La normativa determina qué lugares son susceptibles de protección y ordenación en cada municipio
13 feb 2010 . Actualizado a las 02:00 h.El plan del litoral establece que unas 40.000 hectáreas de los municipios barbanzanos son susceptibles de ordenación o conservación y determina qué lugares merecen protección especial. En esta masa de terreno están incluidas 132 hectáreas de suelo que figura como urbanizable en los planeamientos o normas urbanísticas por las que se rigen los concellos y que, sin embargo, la Xunta considera que deben blindarse contra la edificación, por lo que impedirá cualquier tipo de construcción.
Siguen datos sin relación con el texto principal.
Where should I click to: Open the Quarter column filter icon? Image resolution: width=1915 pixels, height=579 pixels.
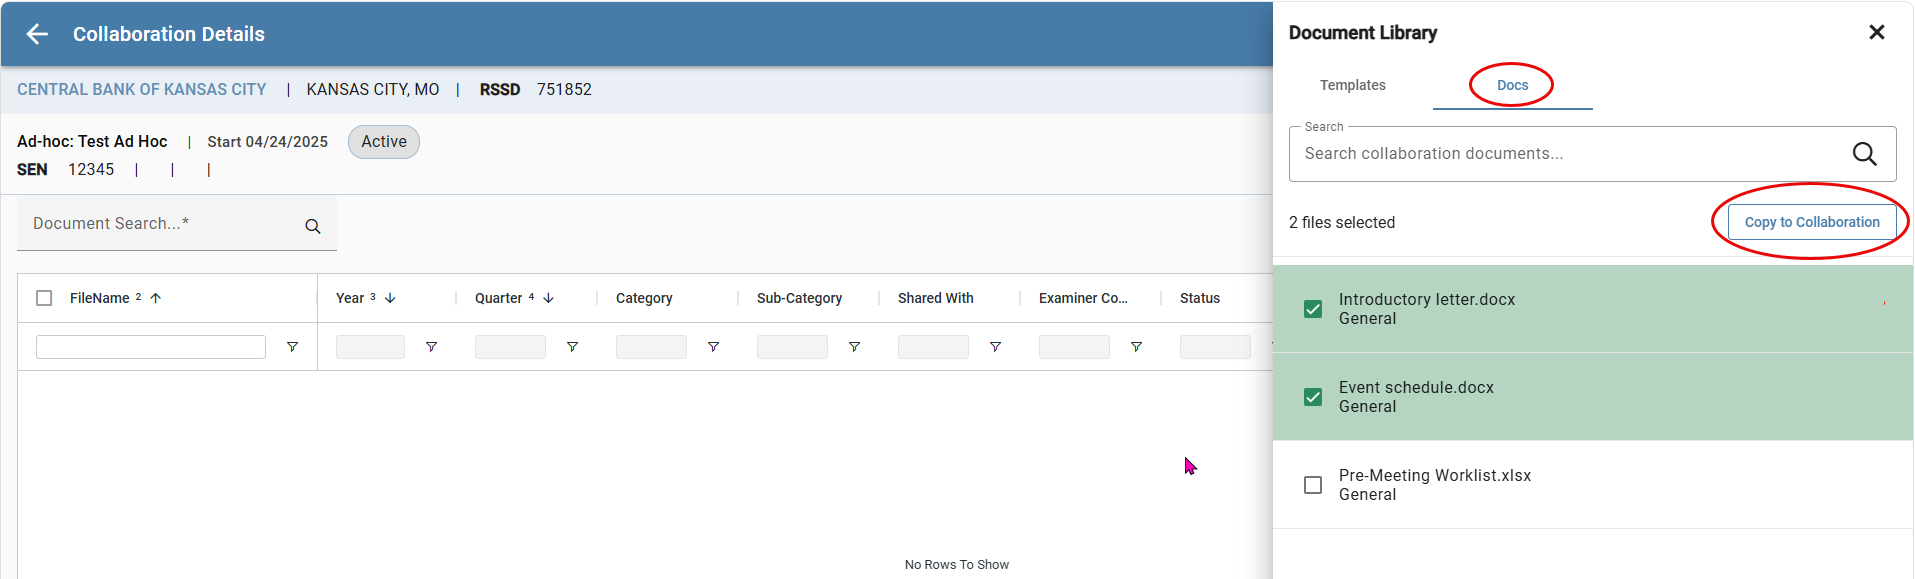tap(572, 347)
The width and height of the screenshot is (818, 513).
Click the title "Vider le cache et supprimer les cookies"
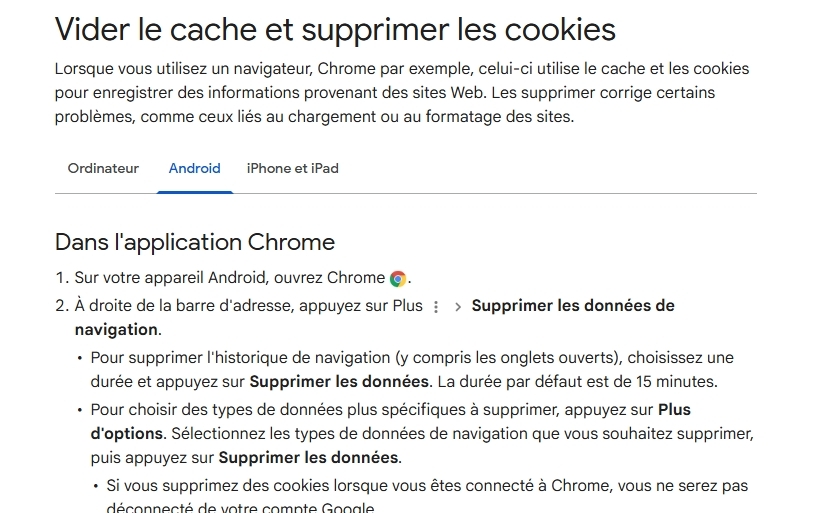[x=335, y=29]
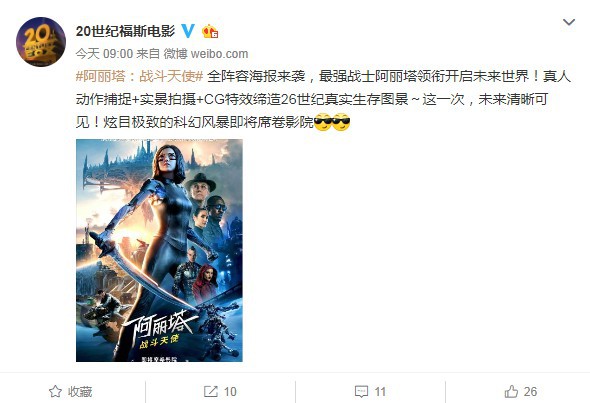Open the 20世纪福斯电影 account name link
The height and width of the screenshot is (403, 590).
tap(125, 31)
Aunque el documento de ordenación del litoral está en su fase inicial de desarrollo y es muy probable que se produzcan modificaciones, con los datos que maneja actualmente Medio Ambiente puede decirse que, en la comarca, Ribeira y Boiro son los dos municipios más afectados por las restricciones impuestas para el desarrollo de nuevo suelo urbano, al menos en determinados lugares.
Veto
En el caso ribeirense, en el planeamiento en vigor figuran como susceptibles de ser urbanizadas 118 hectáreas, una extensión que el documento de la Xunta de Galicia reduce a 28. En otras 17 hectáreas determina que solo se podrán realizar actuaciones conforme a estrictos criterios ambientales y paisajísticos y en 73 veta cualquier posibilidad edificatoria.
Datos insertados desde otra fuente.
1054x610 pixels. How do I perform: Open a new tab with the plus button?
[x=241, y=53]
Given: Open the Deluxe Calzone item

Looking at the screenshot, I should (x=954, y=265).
Por lo que respecta a Boiro, y según el diagnóstico de Medio Ambiente, el plan general determina que hay 160 hectáreas que podrían urbanizarse, mientras que la Xunta reduce esta superficie a la mitad. Es decir, el plan del litoral establece que puede edificarse bajo ordenación en 83 de las 160 hectáreas, que en otras 47 solo se consentirán intervenciones muy específicas, y nunca de carácter urbanístico, y que las 29 restantes merecen la catalogación de áreas de especial protección ambiental.
Lousame es el único municipio de la comarca que no sufre restricciones en materia constructiva. En su PXOM figuran 3,70 hectáreas como susceptibles de urbanizar y el documento de la Xunta refrenda esta premisa porque considera que el terreno elegido no está en áreas consideradas de especial conservación.